Did you know that online pornography isn’t bad for our children? Heck no, according to a report released by the UN Children’s Fund (UNICEF) exposure to pornography even makes some children feel happy feelings.
What could be wrong with that? We want our children to be happy, right?
The report, “Digital Age Assurance Tools and Children’s Rights Online across the Globe,” discussed the technical, legal, cultural, and policy uses of online age verification tools on internet sites involved with pornography, gaming, and social media.
Ultimately, the report concluded that online age verification tools warranted further study and development. As they are now, the age verification tools are ineffective at best and they may intrinsically violate the rights of children at worst. That’s pretty non-disturbing, right?
The disturbing part was hidden in the conclusion of the section on pornography that asked, “What is the evidence of risk and harm?” That section took it one step further by suggesting that there may not actually be any harm:
The 2020 EU Kids Online study compared survey findings from 19 European countries and found that in most countries, most children who saw sexual images online were neither upset nor happy (ranging from 27 per cent in Switzerland to 72 per cent in Lithuania); between 10 per cent and 4 per cent were fairly or very upset; and between 3 per cent of children (in Estonia) and 39 per cent (in Spain) reported feeling happy after seeing such images.
Some children were ‘not upset?’ Some children were ‘feeling happy?’ Really, that’s their evidence of risk and harm? It’s not like we have loads of proof pornography harms both adults and children through violence, child sex-trafficking, and sex abuse.
Mysteriously, the UNICEF report was removed from its website soon after being included in a post from the Center for Family and Human Rights (C-Fam). C-Fam is a UN watchdog and research institute with the United Nations Economic and Social Council.
Just as mysteriously, a newly edited version of the report appeared. Gone was some of the problematic information cited by C-Fam, but most of the conclusions of the original report remained.
Later, C-Fam reached out to UNICEF for comment after the report was removed from its site:
UNICEF spokesperson Najwa Mekki told the Friday Fax, “UNICEF’s position is unequivocal: No child should be exposed to harmful content online.” But Mekki would not comment on whether UNICEF believes pornography is harmful to children.

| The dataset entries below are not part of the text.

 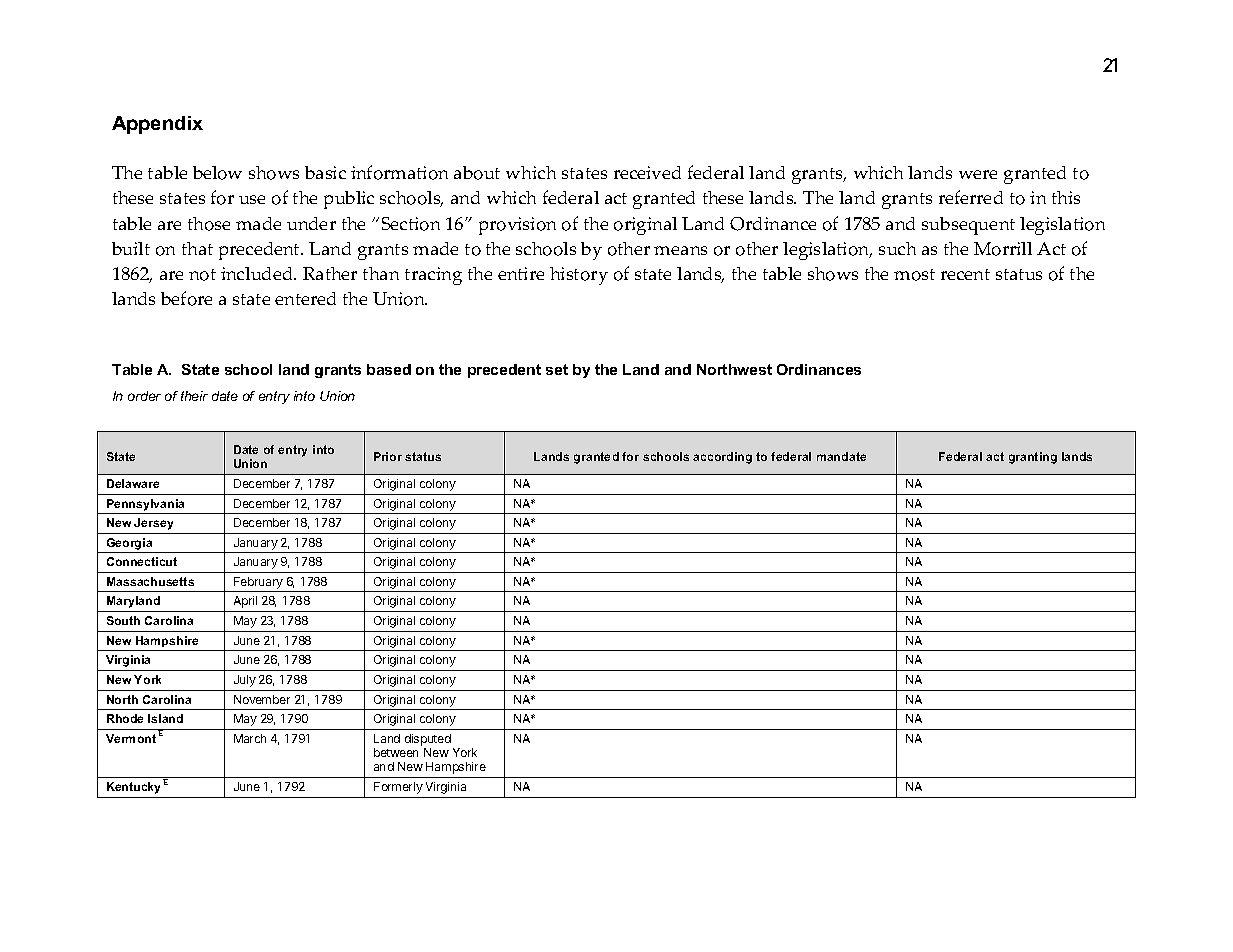 I want to click on Formerly, so click(x=398, y=788).
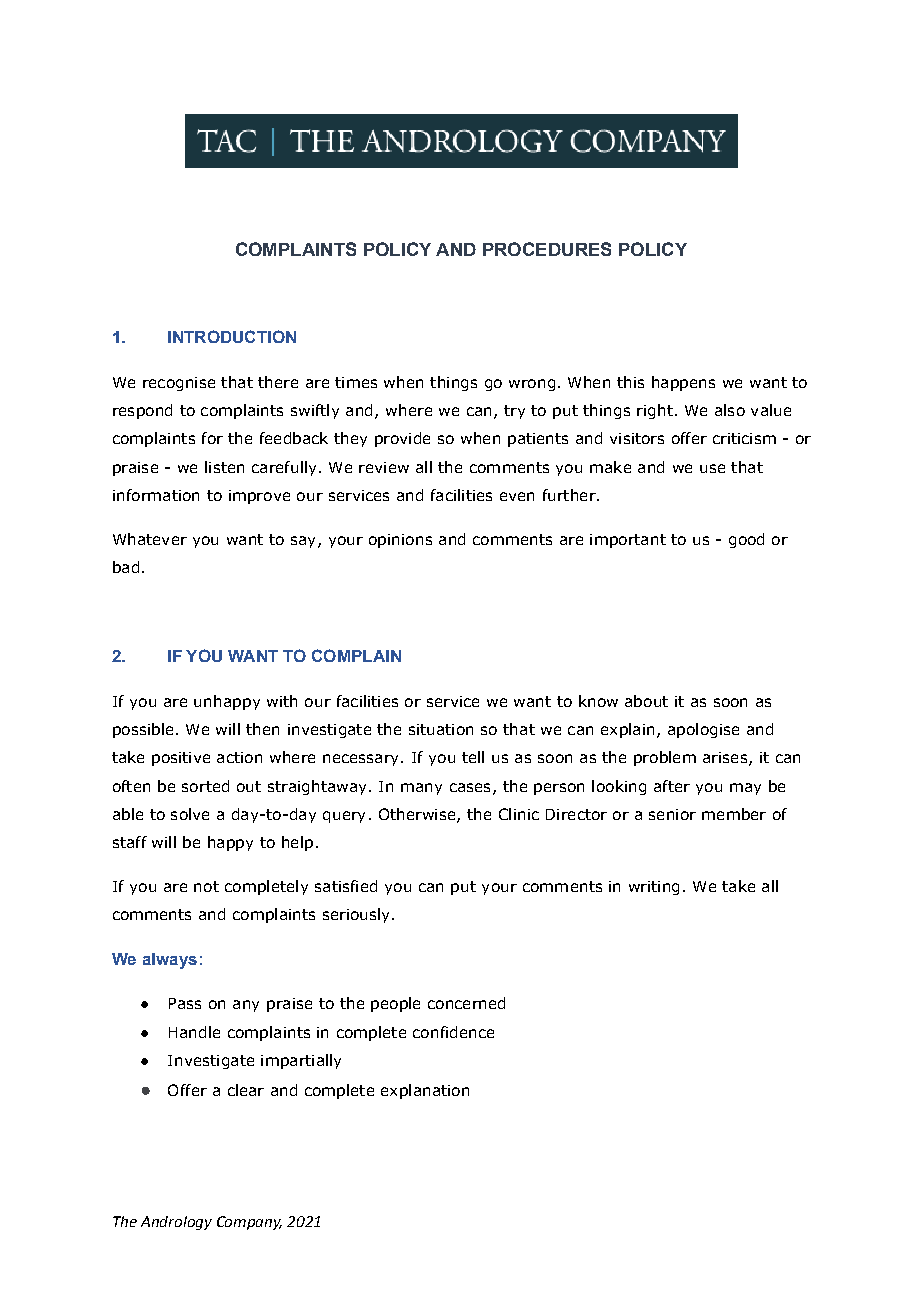 The width and height of the page is (924, 1307). I want to click on always, so click(170, 961).
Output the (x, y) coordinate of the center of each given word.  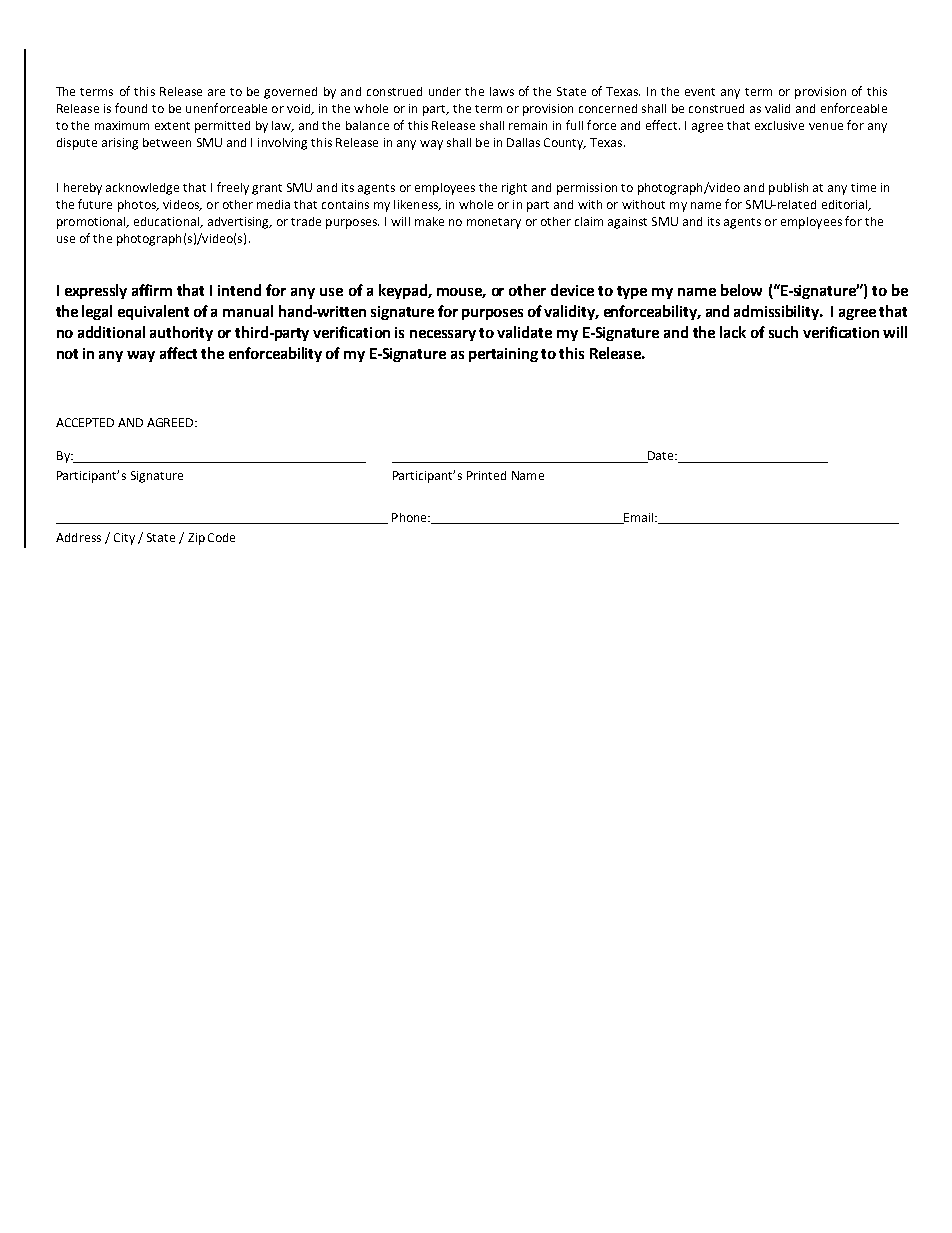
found (131, 108)
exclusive (779, 125)
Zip (196, 539)
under (445, 91)
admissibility (778, 312)
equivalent (153, 312)
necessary (443, 335)
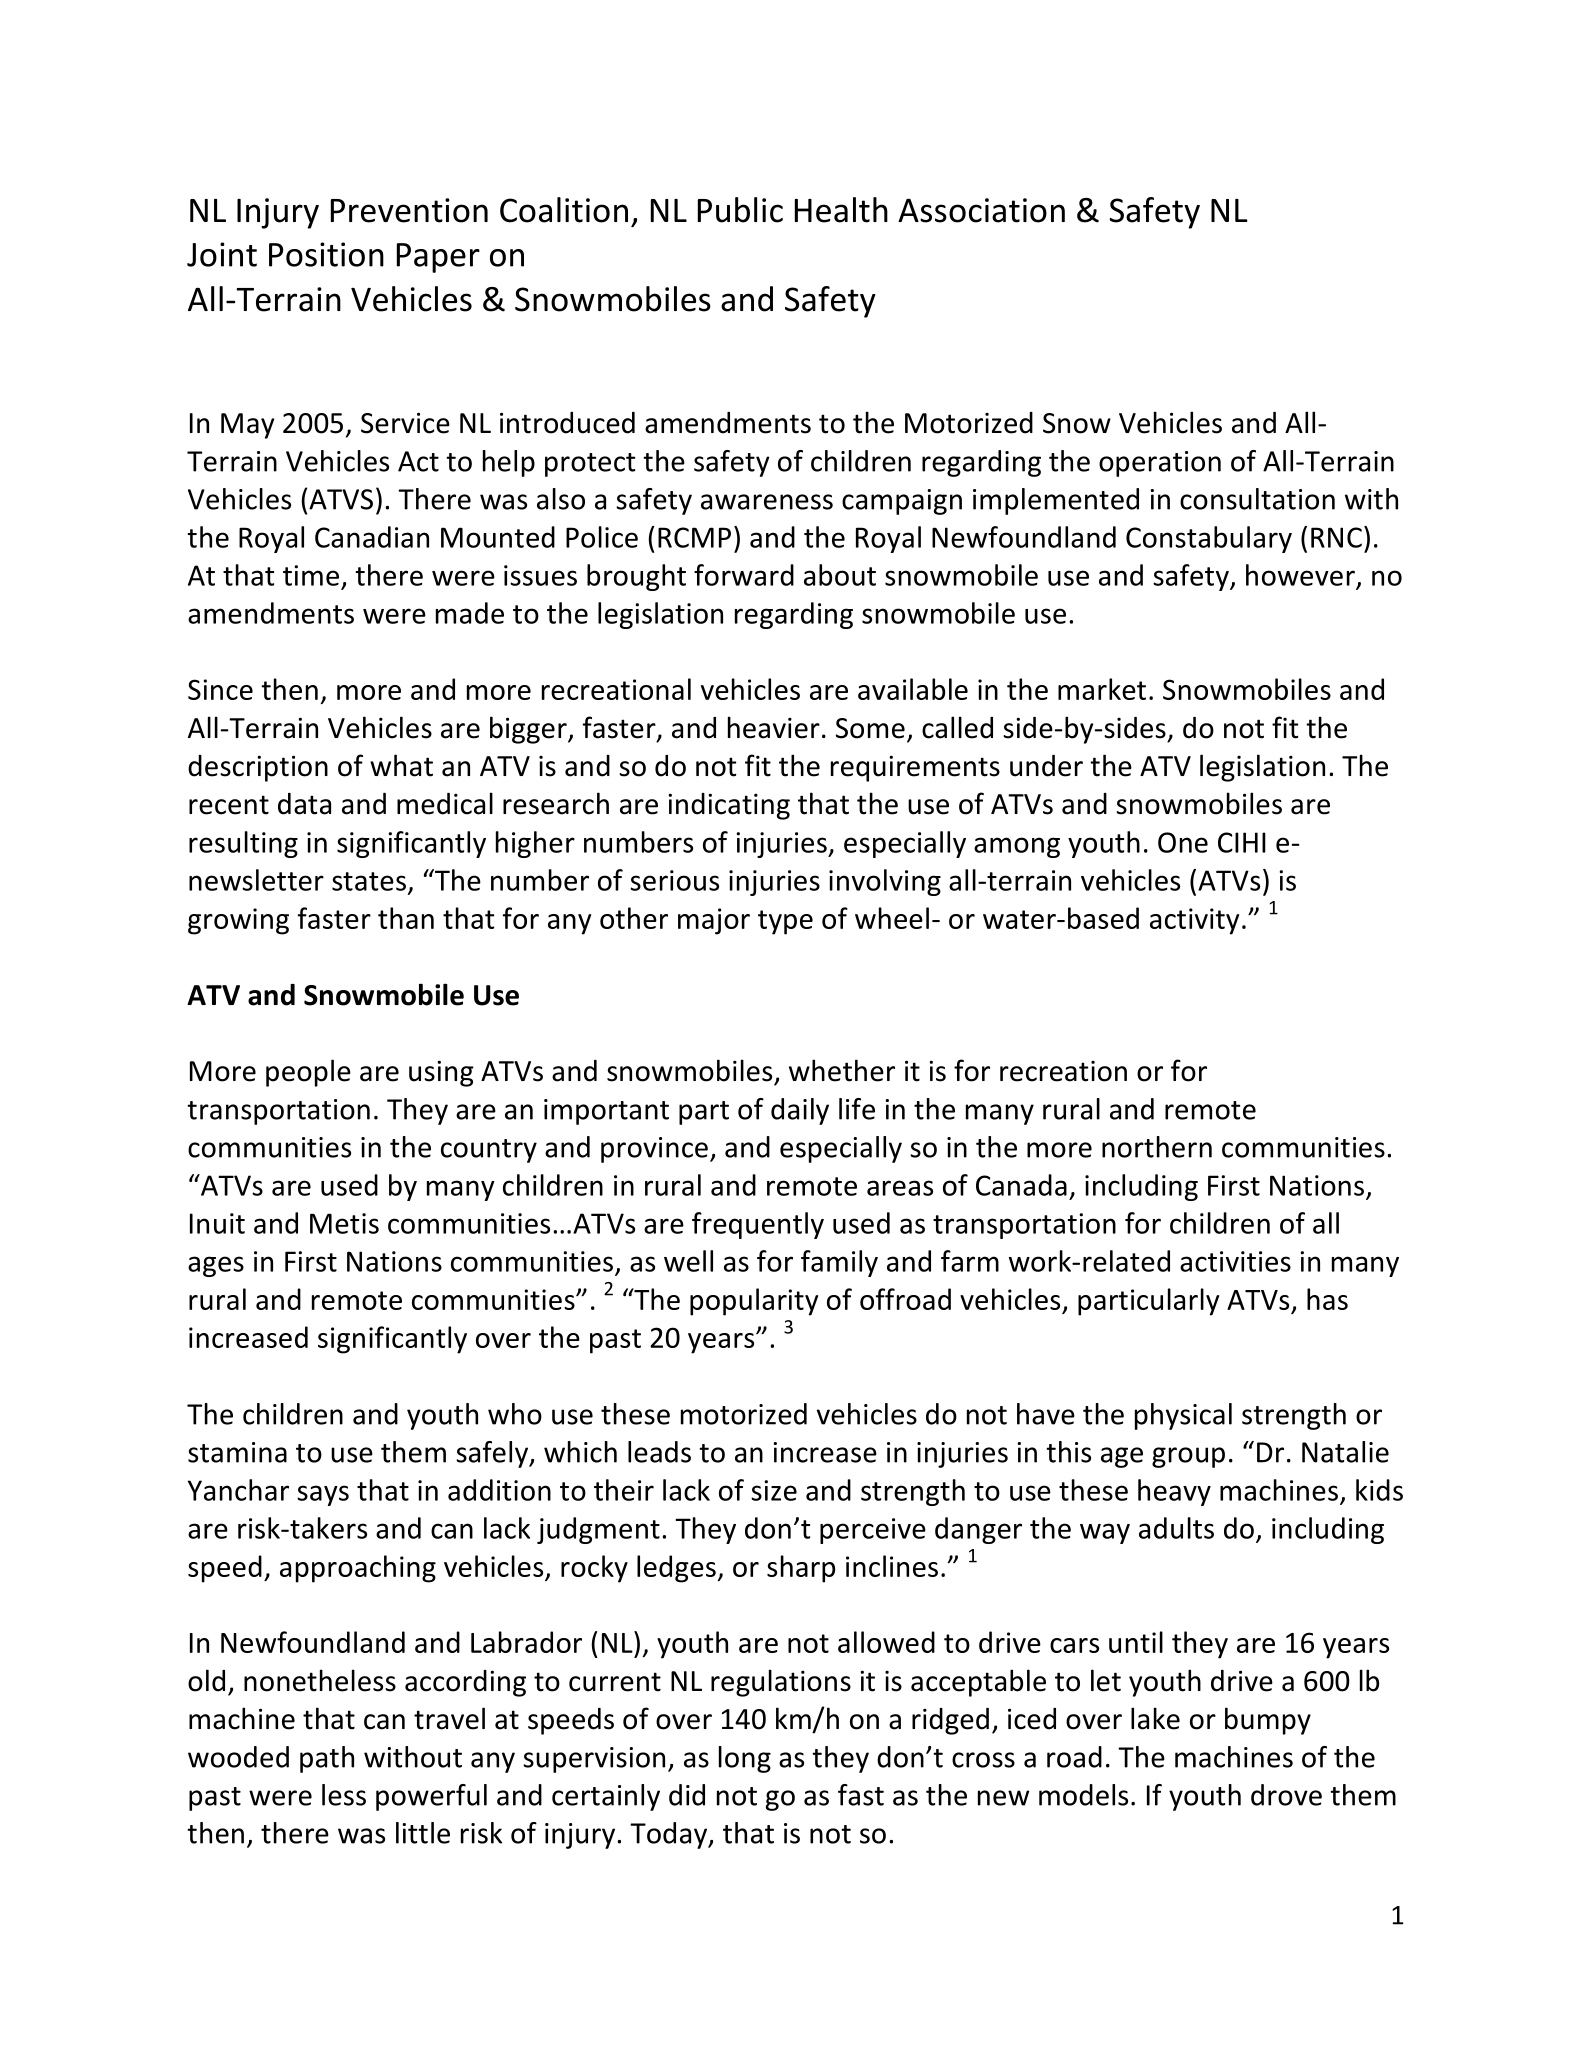 The width and height of the document is (1592, 2061). What do you see at coordinates (327, 1759) in the document?
I see `path` at bounding box center [327, 1759].
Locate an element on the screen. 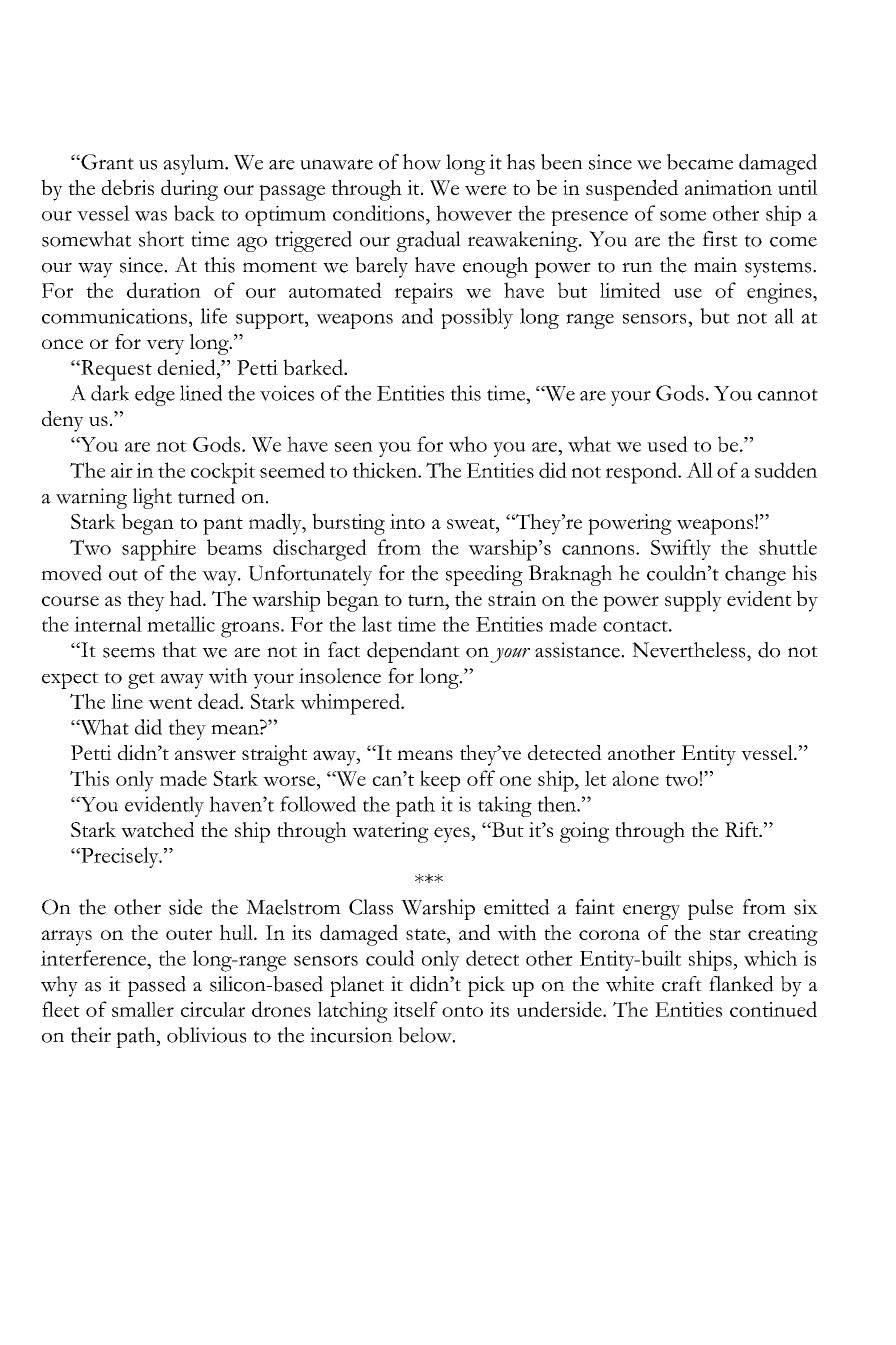  debris is located at coordinates (127, 187).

UNICEF also declined to comment on the circumstances which led to the removal of the report from its website.
Meanwhile, 487 child safety experts and advocates from across the world wrote a letter to UNICEF to dispute the report’s claim that “there is currently no universal agreement on the nature and extent of the harm caused to children by viewing material classified as pornography.”
We thank you that edits appear to have been made to this document to correct these claims. Though the edits still fall short of recognizing the vast body of research demonstrating the harms of pornography to children, and therefore lay a faulty foundation for future potential policies that could put children at psychological and social developmental risk due to pornography exposure.
Isn’t it common knowledge that exposing our children to pornography’s harms, such as grooming by sexual predators or exposure to sexually explicit content, is a bad thing? Apparently not. C-Fam found:
The UNICEF report admits that some research demonstrates that access to pornography at a young age is linked with certain “negative outcomes” but that “evidence suggests that children’s exposure to a certain degree of risk…helps them to build resilience.”
As of this publishing, even the edited version of the report has been removed from the UNICEF website.